THE PROBLEM: Once the line containing "At what coordinates should I click to accomplish: Select" is found, please copy it and all lines after it through the end of the records, exactly, leaving out pictures.
======== PROVIDED MATERIAL
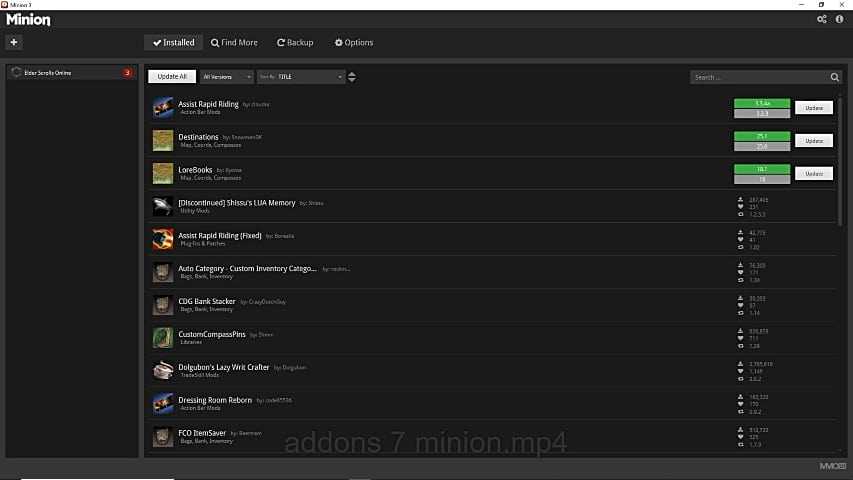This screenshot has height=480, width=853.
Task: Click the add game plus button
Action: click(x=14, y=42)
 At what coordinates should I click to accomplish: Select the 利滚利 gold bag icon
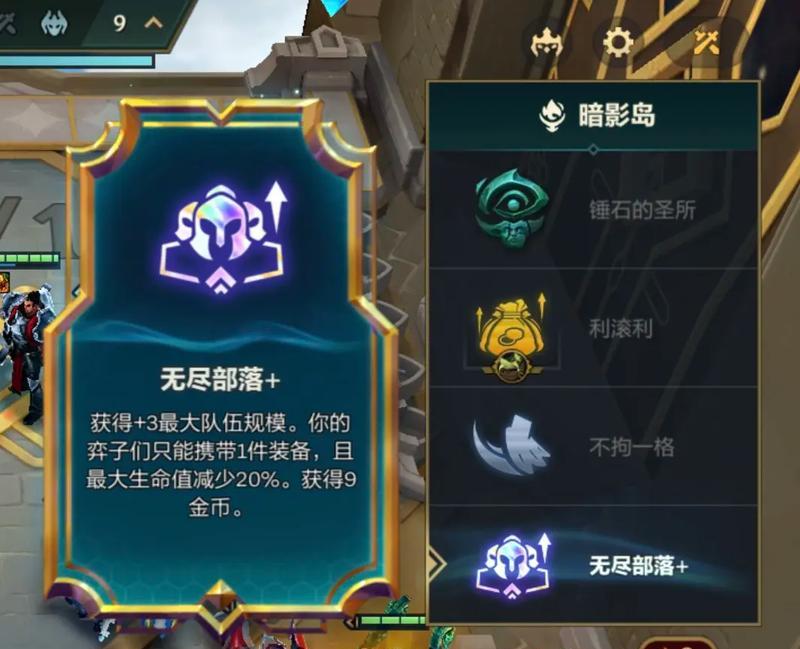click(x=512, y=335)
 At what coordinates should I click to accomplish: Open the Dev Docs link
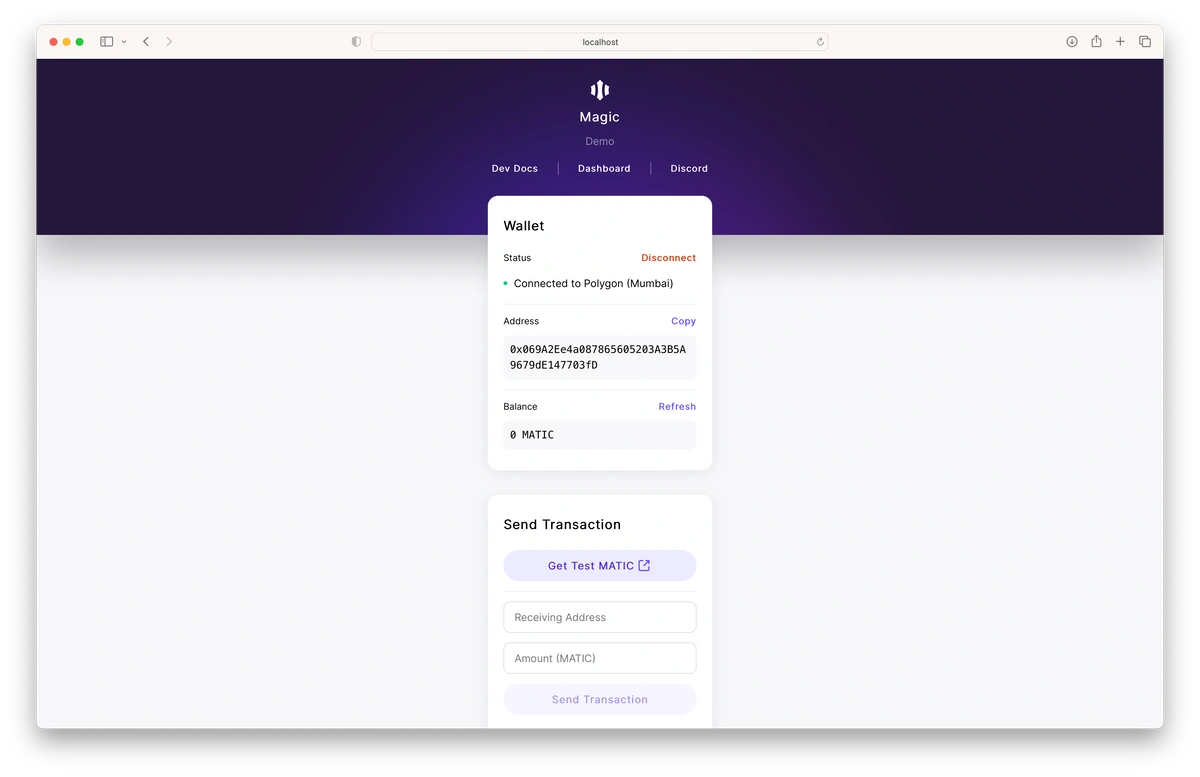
================
RESPONSE FOR THIS EXERCISE:
 At what coordinates should I click to accomplish: Select the 利滚利 gold bag icon
click(x=512, y=335)
 At what coordinates should I click to accomplish: Open the Dev Docs link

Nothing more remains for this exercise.